Sealing material for liquid crystal display device of the invention further can contain stress relaxation agent, reactivity as needed
Diluent shakes the additives such as change agent, spacer, curing accelerator, defoaming agent, levelling agent, polymerization inhibitor.
As the method for manufacturing sealing material for liquid crystal display device of the invention, can enumerate for example using homogenous disperse
The mixing machines such as device, mixer for well-distribution, omnipotent mixer, epicyclic mixer, kneader, triple-roller mill draw curable resin, polymerization
Hair agent and thermal curing agents, as needed method that the additives such as silane coupling agent that add are mixed etc..
Sealing material for liquid crystal display device of the invention is measured under conditions of 25 DEG C, 1rpm using E type viscosimeter
It is preferably 800Pas that the lower limit of viscosity, which is preferably 100Pas, the upper limit,.By making the above-mentioned viscosity range, thus resulting
The coating of sealing material for liquid crystal display device becomes excellent.It is more excellent that the lower limit of above-mentioned viscosity is more preferably 200Pas, the upper limit
It is selected as 700Pas.
By cooperating electrically conductive microparticle into sealing material for liquid crystal display device of the invention, led up and down so as to manufacture
Logical material.In addition, the conductive material up and down containing sealing material for liquid crystal display device and electrically conductive microparticle of the invention is also this
One of invention.
As above-mentioned electrically conductive microparticle, metal ball can be used, be formed with conductive metal layer on the surface of resin particle
Particle etc..Wherein, the particle that conductive metal layer is formed on the surface of resin particle passes through the excellent resilience energy of resin particle
Enough the ground such as transparent substrate are not damaged to be conductively connected, so it is preferred that.

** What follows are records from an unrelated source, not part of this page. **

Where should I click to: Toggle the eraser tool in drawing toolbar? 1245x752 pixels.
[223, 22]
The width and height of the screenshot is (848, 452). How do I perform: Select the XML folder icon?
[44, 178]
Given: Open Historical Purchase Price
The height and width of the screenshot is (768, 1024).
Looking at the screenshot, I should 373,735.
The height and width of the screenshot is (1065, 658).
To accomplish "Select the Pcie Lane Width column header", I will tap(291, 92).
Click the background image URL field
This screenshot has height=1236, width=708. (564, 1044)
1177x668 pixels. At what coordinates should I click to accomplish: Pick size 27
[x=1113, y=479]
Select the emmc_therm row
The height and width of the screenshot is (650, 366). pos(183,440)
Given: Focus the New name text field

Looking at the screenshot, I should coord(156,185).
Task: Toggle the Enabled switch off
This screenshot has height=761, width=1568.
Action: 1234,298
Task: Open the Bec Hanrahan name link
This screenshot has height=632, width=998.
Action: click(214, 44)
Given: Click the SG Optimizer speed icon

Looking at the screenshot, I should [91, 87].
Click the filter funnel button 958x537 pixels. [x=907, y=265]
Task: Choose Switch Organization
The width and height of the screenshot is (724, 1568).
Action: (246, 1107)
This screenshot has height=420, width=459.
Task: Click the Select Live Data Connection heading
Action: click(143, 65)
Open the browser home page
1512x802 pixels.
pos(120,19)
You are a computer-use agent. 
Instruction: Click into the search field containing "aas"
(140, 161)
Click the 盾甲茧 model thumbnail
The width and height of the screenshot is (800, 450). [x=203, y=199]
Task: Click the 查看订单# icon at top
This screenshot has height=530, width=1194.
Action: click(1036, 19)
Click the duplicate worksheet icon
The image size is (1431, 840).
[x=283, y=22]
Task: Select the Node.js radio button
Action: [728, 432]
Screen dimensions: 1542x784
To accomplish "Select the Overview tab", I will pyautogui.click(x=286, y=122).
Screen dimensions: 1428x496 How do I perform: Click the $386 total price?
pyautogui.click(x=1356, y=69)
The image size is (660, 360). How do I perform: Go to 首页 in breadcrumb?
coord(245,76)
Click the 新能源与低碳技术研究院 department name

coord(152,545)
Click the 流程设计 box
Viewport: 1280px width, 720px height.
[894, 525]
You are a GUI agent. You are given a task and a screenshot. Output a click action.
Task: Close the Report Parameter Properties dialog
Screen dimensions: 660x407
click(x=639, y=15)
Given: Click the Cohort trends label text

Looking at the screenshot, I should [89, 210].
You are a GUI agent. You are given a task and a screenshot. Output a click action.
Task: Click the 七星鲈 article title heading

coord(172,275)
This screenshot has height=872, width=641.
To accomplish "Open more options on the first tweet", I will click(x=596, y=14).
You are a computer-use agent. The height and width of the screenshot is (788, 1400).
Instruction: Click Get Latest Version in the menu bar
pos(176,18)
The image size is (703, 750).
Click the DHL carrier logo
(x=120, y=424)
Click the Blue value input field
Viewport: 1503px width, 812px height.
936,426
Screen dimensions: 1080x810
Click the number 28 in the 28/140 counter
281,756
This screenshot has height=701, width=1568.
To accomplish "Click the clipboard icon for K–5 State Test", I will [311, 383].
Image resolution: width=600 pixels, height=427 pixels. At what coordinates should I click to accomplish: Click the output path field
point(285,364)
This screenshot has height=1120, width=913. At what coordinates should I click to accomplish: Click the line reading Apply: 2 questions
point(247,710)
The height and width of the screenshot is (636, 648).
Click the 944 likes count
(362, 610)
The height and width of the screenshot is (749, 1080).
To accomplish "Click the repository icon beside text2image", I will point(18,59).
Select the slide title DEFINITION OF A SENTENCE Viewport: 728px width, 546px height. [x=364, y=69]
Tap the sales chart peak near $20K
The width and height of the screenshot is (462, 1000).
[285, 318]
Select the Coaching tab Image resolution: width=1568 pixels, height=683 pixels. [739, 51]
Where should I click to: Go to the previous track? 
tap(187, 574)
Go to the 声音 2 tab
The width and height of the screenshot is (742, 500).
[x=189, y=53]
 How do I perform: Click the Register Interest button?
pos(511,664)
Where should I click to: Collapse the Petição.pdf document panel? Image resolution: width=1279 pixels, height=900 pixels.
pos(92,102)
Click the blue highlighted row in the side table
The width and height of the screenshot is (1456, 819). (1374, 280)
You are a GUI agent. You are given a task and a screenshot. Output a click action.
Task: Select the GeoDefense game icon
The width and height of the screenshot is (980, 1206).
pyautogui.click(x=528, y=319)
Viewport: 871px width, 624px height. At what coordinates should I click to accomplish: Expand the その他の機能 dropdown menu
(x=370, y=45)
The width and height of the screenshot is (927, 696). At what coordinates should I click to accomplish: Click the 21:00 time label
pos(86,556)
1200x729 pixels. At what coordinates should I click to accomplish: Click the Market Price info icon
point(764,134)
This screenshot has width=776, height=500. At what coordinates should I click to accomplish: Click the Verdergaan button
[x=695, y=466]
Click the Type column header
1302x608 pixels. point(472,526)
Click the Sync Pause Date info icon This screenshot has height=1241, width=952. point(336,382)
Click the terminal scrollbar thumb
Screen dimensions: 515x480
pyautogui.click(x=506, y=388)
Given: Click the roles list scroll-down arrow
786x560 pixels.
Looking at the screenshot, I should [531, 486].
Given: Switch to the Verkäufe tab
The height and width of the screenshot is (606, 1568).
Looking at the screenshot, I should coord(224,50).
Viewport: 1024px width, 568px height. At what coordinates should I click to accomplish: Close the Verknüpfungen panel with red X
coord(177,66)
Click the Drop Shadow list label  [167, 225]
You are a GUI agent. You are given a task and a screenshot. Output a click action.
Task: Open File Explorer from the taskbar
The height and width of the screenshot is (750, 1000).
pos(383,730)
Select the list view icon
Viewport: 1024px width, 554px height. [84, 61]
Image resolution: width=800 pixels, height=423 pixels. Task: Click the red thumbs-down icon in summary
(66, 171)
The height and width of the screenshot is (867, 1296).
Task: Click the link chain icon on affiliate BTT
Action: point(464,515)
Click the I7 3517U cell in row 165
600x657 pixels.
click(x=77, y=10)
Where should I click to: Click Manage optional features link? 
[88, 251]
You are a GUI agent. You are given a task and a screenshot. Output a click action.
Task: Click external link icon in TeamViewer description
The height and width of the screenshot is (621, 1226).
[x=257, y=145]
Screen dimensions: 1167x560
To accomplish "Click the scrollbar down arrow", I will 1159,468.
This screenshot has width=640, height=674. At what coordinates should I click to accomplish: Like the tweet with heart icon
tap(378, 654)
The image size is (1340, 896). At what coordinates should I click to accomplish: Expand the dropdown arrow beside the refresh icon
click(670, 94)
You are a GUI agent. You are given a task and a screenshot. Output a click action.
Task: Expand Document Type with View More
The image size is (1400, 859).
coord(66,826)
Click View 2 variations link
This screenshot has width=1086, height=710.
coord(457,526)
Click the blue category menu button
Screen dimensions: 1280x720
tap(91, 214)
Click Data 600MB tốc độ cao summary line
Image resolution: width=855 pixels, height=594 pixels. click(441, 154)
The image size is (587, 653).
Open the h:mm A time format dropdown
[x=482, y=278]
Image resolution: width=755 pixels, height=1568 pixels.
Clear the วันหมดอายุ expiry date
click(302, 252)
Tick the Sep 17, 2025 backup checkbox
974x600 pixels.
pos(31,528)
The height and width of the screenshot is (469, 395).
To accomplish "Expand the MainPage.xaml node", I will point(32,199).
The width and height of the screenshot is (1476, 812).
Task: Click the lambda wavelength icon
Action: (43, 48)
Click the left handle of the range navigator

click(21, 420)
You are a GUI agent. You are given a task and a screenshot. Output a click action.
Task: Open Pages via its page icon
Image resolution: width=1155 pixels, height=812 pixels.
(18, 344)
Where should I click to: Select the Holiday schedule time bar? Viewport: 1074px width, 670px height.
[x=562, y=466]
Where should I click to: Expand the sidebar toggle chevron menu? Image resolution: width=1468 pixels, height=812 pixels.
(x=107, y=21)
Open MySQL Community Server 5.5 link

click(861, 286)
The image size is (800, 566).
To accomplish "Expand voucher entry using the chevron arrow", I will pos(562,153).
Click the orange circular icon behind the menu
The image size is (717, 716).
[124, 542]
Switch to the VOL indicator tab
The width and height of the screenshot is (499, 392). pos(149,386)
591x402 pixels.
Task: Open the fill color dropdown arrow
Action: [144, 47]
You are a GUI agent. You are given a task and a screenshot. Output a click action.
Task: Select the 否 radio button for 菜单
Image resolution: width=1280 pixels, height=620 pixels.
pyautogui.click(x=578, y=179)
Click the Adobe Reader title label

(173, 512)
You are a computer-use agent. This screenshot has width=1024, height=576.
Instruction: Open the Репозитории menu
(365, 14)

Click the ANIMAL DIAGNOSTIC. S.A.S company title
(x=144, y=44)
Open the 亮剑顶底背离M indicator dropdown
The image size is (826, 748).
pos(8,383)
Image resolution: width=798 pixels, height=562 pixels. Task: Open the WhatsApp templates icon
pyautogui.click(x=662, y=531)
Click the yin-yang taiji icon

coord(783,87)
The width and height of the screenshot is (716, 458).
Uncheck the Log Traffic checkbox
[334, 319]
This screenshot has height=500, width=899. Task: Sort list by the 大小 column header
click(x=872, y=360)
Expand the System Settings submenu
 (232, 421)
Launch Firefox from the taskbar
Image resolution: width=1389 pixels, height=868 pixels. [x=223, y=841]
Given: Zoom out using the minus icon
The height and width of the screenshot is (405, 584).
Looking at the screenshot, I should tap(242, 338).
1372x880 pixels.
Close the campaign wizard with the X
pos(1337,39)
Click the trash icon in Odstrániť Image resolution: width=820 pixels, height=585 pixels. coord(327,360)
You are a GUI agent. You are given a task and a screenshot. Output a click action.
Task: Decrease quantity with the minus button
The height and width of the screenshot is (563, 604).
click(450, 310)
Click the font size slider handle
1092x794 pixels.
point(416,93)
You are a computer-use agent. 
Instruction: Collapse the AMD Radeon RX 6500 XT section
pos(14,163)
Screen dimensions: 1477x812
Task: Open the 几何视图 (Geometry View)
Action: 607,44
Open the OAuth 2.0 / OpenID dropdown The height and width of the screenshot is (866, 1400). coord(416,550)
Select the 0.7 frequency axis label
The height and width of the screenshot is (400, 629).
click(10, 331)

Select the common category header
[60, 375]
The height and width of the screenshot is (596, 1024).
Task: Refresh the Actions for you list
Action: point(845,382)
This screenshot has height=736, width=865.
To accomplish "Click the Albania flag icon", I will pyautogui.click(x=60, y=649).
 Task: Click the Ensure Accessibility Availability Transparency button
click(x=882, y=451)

In addition, the manufactured liquid using sealing material for liquid crystal display device of the invention or conductive material up and down of the invention
Crystal display element is also one of present invention.
As the method for manufacturing liquid crystal display element of the invention, it is suitble to use liquid crystal dripping process, specifically, can arrange
It enumerates such as the method with following each process.
Liquid crystal display element can be obtained by following methods, the method carries out following process first: thin in subsidiary ITO
One in two substrates such as glass substrate, PET substrate of the electrodes such as film it is upper by silk-screen printing,
The coating sealing material for liquid crystal display device of the invention such as distributor coating and the seal pattern for forming frame-shaped;Then it carries out as follows
Process: the tiny droplets of liquid crystal are dripped in the state that sealing material for liquid crystal display device of the invention is uncured and are applied to substrate
Seal pattern frame in, be overlapped another substrate under vacuum;Thereafter, it carries out to sealing used for liquid crystal display element of the invention
The light such as the seal pattern partial illumination ultraviolet light of agent and make sealant precuring process and to the sealant through precuring into
Row heats and its is made to lead cured process.
The effect of invention
In accordance with the invention it is possible to provide coating, curability and excellent used for liquid crystal display element close of low liquid crystal pollution
Seal agent.In addition, in accordance with the invention it is possible to provide using the sealing material for liquid crystal display device and manufactured conductive material up and down and
Liquid crystal display element.
Specific embodiment
Hereinafter, showing embodiment the present invention is described in more detail, but the present invention is not merely defined in these embodiments.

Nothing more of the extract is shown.